Meral Akşener, bir konuşmasında… ‘Benim öngörüm,
15 Temmuz 2018’de seçim olması’ dedi. Sizin beklentiniz de Sayın Akşener ile aynı yönde mi?

Bu, önemli bir siyasetçi olarak Sayın Meral Akşener’in tahmini… Ama ben, şahsen, Sayın Meral Akşener’in tahmininin aksine, bu seçimin 15 Temmuz’a kalmayacağı ya da tam zamanında yapılacağı kanaatindeyim.

OHAL bir kez daha uzatıldı. Sizce, Türkiye, OHAL sürecinde yönetilme durumundan uzaklaşmadı mı hala? Yoksa ifade edildiği gibi, OHAL’e hala çok ciddi anlamda bir ihtiyaç mı var?

OHAL’e ihtiyacı olan Türkiye değil, AKP. Bir kere darbe girişiminin üzerinden yıl geçti. Diğer taraftan, OHAL, Anayasal açıdan defalarca katledildi. Kanun Hükmünde Kararnameler (KHK) OHAL’in çok dışına çıktı. Artık her şey için KHK çıkarılmaya başlandı. Ülke KHK’larla yönetilir hale geldi. OHAL, Türkiye’nin zaten son derece düşük olan itibarına darbe vurmaya da başladı. Türkiye, şu an, demokrasi ile yönetilmeyen bir ülke durumunda. Evet, OHAL gerekliydi.
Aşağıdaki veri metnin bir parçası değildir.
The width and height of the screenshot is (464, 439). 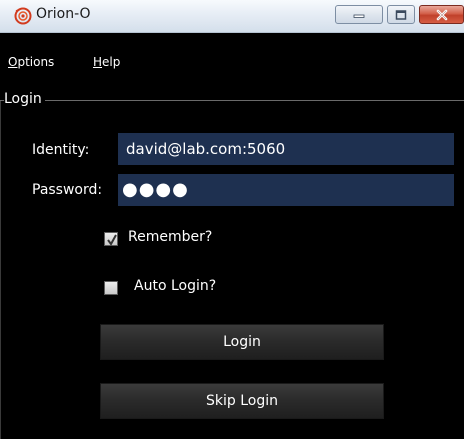 I want to click on checkmark-icon, so click(x=112, y=240).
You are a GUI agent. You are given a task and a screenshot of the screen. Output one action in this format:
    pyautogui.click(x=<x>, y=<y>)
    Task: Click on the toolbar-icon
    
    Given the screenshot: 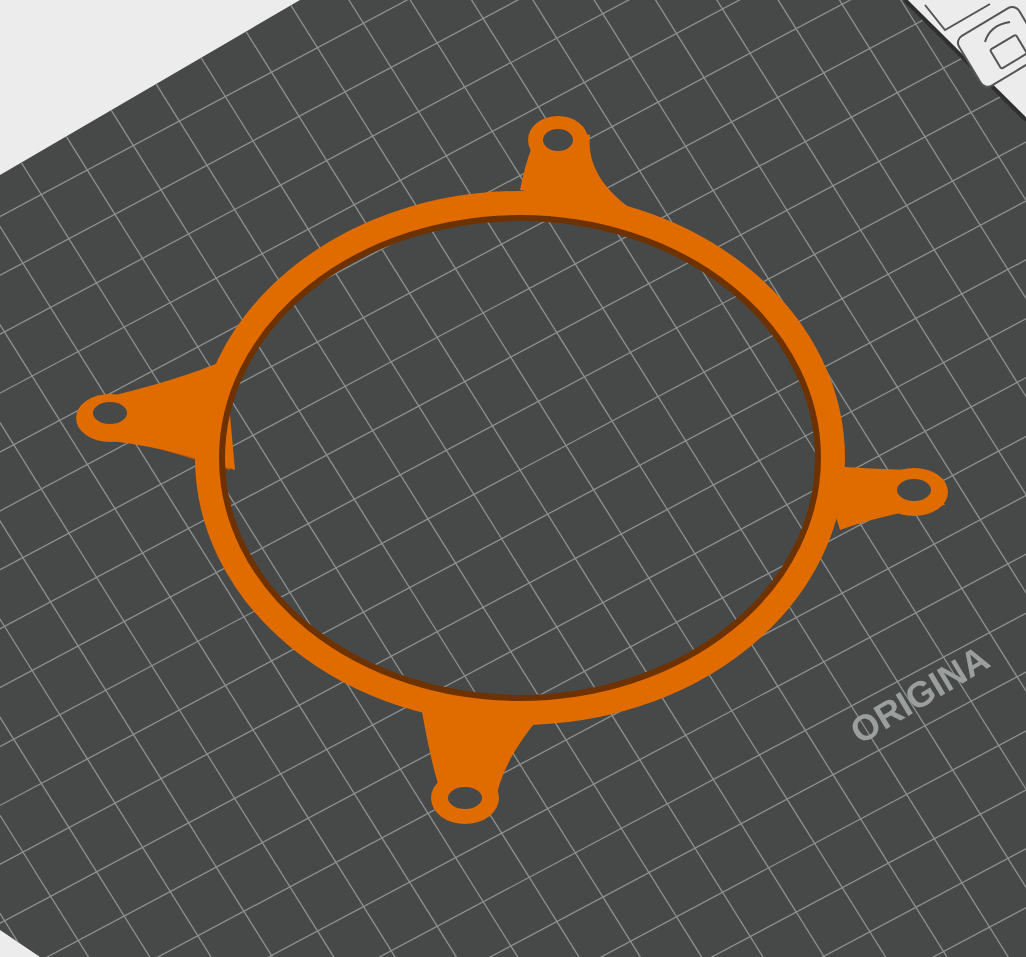 What is the action you would take?
    pyautogui.click(x=958, y=18)
    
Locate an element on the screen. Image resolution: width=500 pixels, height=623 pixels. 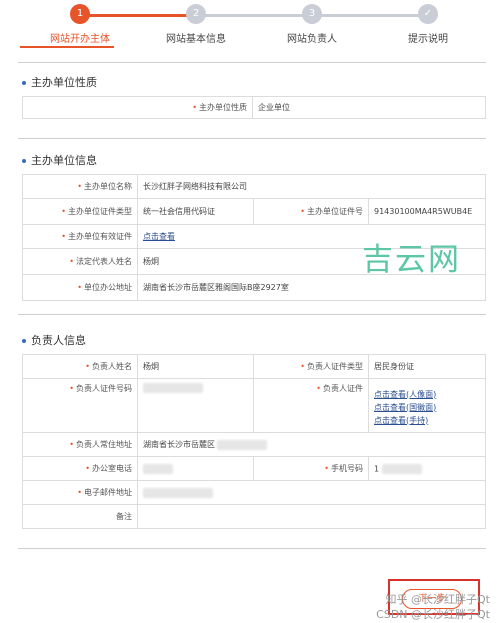
watermark-logo: 吉云网 is located at coordinates (412, 260).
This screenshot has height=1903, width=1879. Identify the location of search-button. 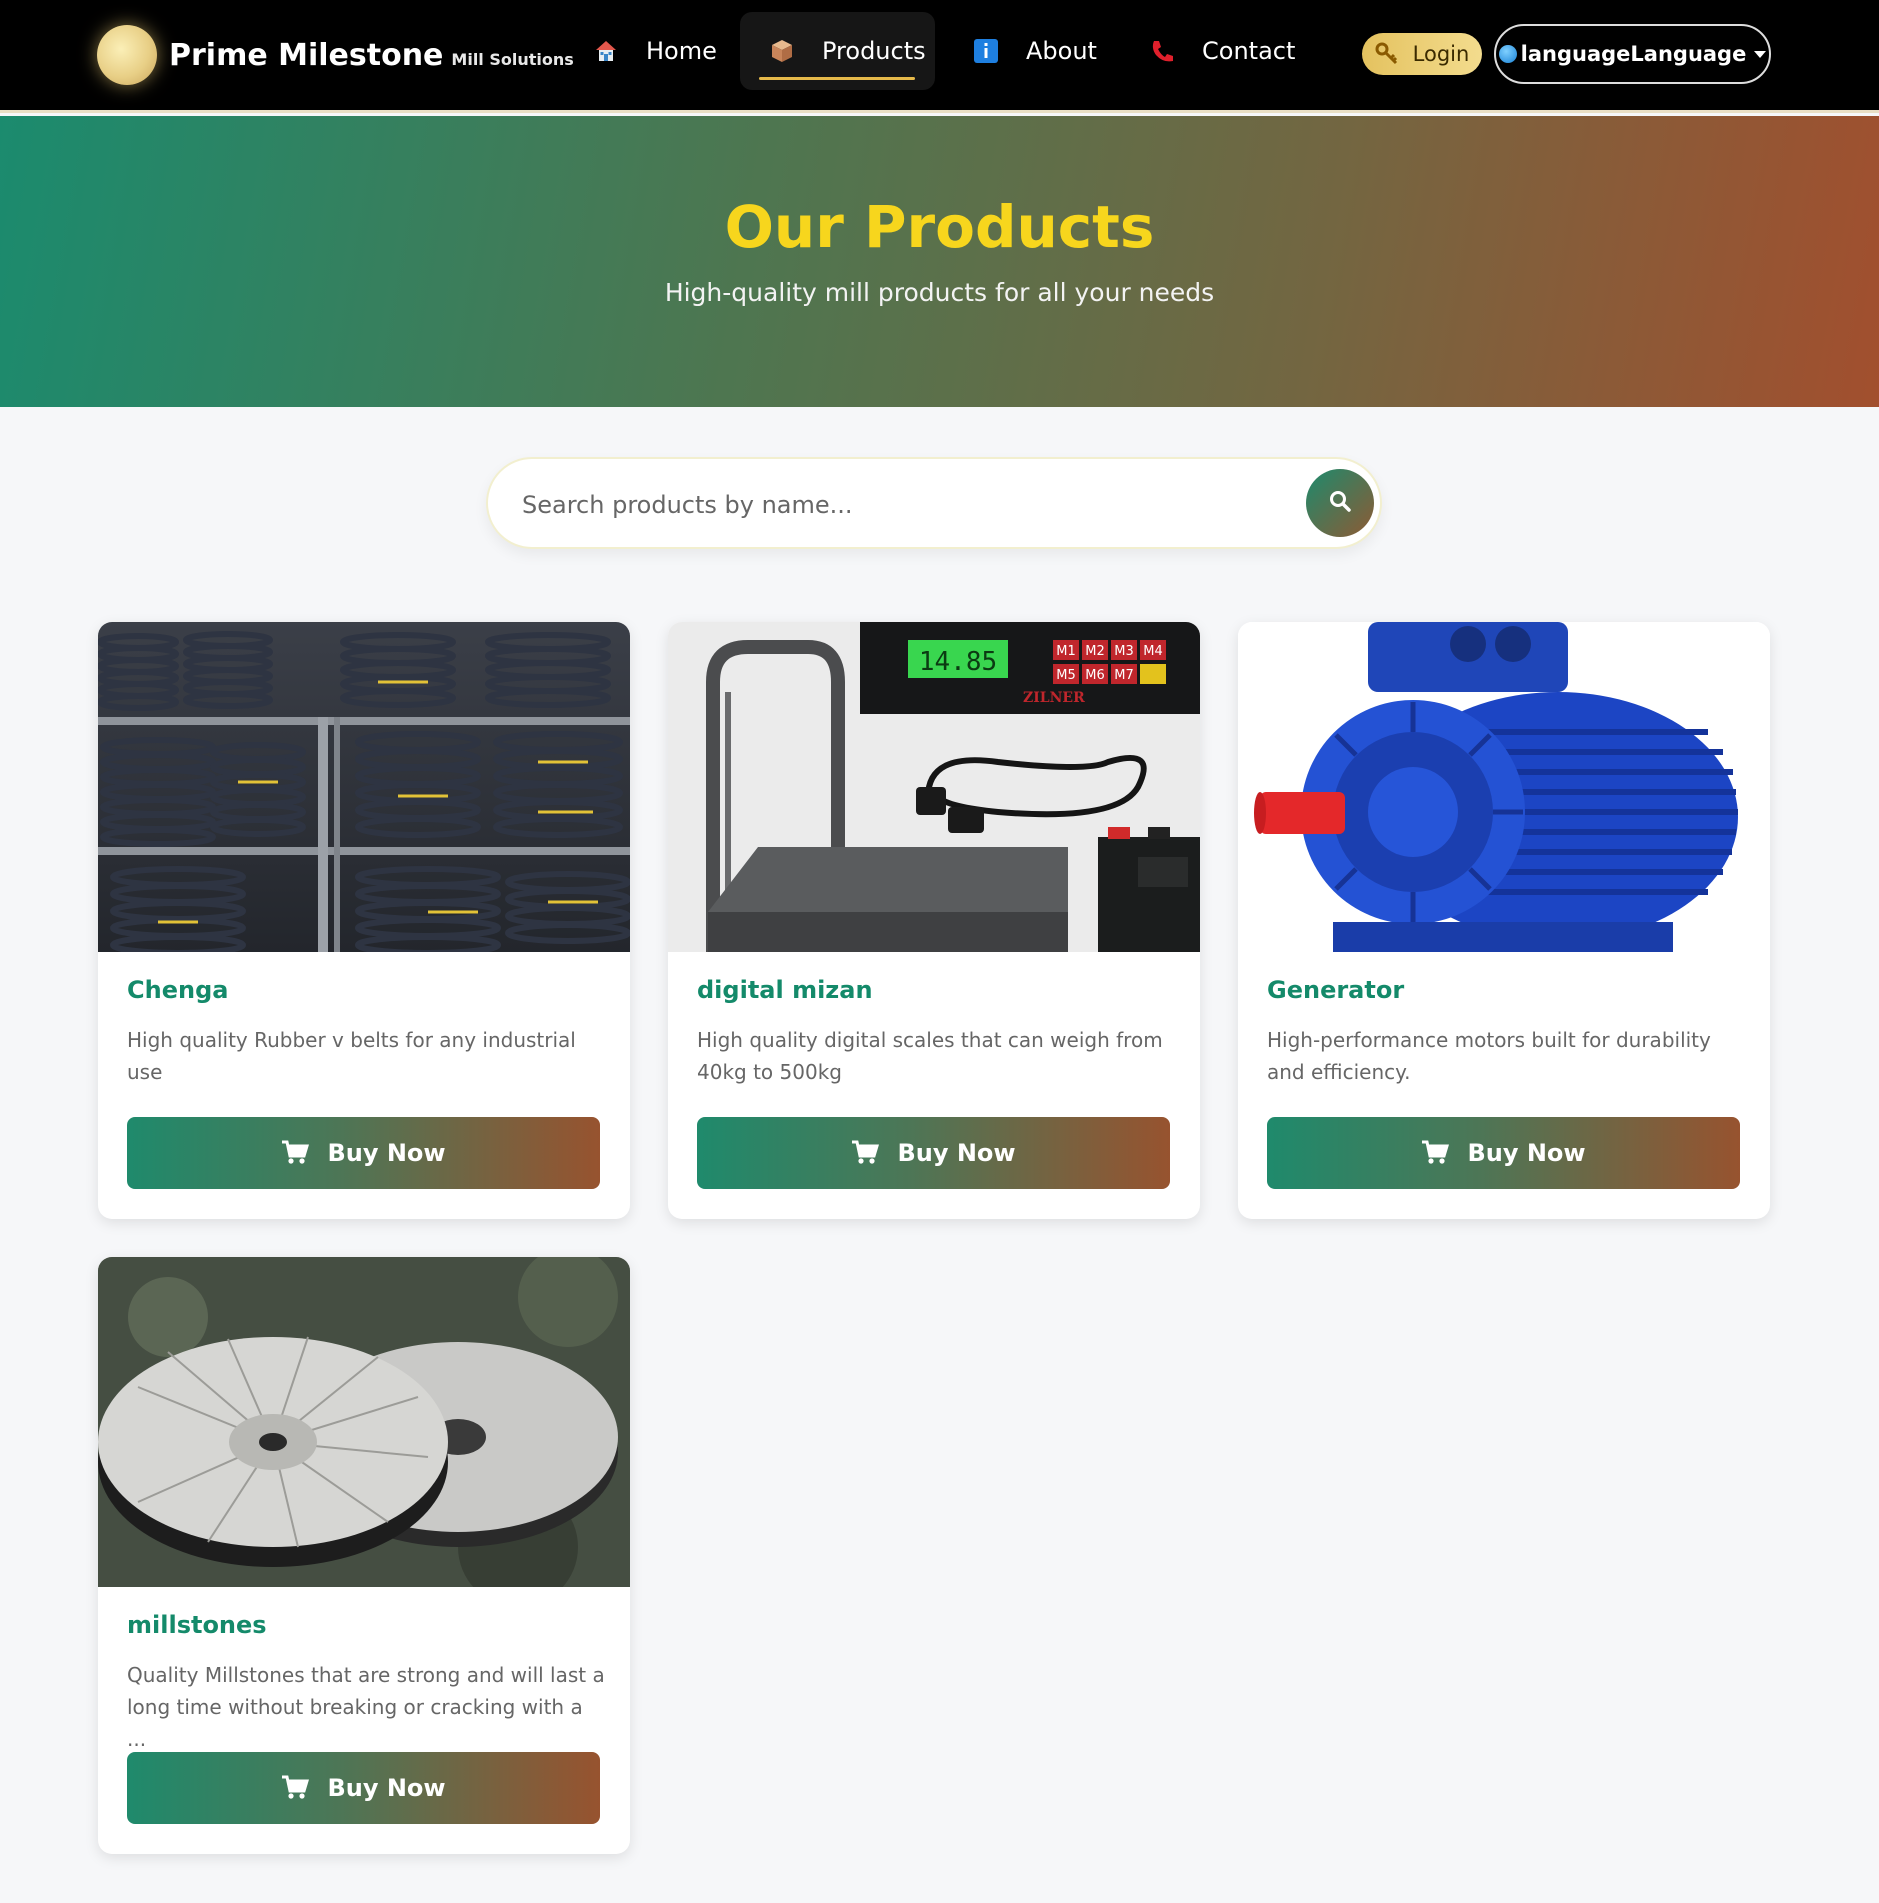
(1340, 503).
Çıkmalıydı. Hatta çıktığı dönemde de destekledik. Düşünün ki, yüzlerce vatandaşınız şehit olmuş, binlerce gaziniz var. Ortalığı ağ gibi saran bir örgüt var. Ülkenin bunlardan temizlenmesi ve korunması gerekiyordu. Ama artık ‘kalkmalı’ diyoruz. Bunu sadece biz değil millet de söylüyor. Ama bir kez daha söylüyorum… OHAL artık Türkiye için değil, ama AKP için bir vazgeçilmez oldu..

Yılların deneyimli bir siyasetçisi olarak, buradan milliyetçi tabana, ülkücülere, sizi uzun yıllar MHP çatısı altında görenlere ve belki de hala orada görmek isteyenlere bir mesaj vermenizi istesem, ne söylersiniz?

Milliyetçi Hareket Partisi çatısı altında, Ülkü Ocakları’nda başlamak üzere, 42 yıl hizmet ettim. Gerek ben ve gerek ailem, Milliyetçi-Ülkücü davaya bir ömür verdik. Bu davayı namus olarak kabul ettik, ki Ülkücü Dava hala namusumuzdur. Ülkücüler de bu hizmetlerimizi fazlasıyla taçlandırdı. Ancak, içimizde bir burukluk da olsa, Türkiye’nin geleceği adına İYİ PARTİ’yi kurmak zorunda kaldık. Çünkü Milliyetçi Hareket Partisi’nde bize özgür siyaset imkânı bırakılmadı. Memlekete hizmet anlamında bir imkân bulunamadı. Öyle ki, Milliyetçi Hareket Partisi, ayrı siyasi bir parti olma hüviyetinden çıktı, mevcut iktidarın doğrularını kendi doğrusu kabul edip, siyasetini de buna göre şekillendirmeye başladı.
Bizler, milletvekili olmak için siyasi parti kurmadık. Bu arzu ve istekle siyasi parti kurarsanız netice de alamazsınız. İYİ PARTİ’yi kurmamızı biz Ülkücülerden millet istedi. Şunu da ifade etmek isterim ki, İYİ PARTİ, Ülkücülerin, Milliyetçi Hareket Partisi içindeki demokratik mücadelesinin de bir eseridir.
Ve son olarak şunu ifade edeyim… Biz, Çirkin Ailesi olarak tüm Ülkücülerden razıyız. Allah da razı olsun. Bu bakımdan, hangi partide olursa olsun bütün Ülkücülerin askeriyiz. Hepsi kardeşimizdir.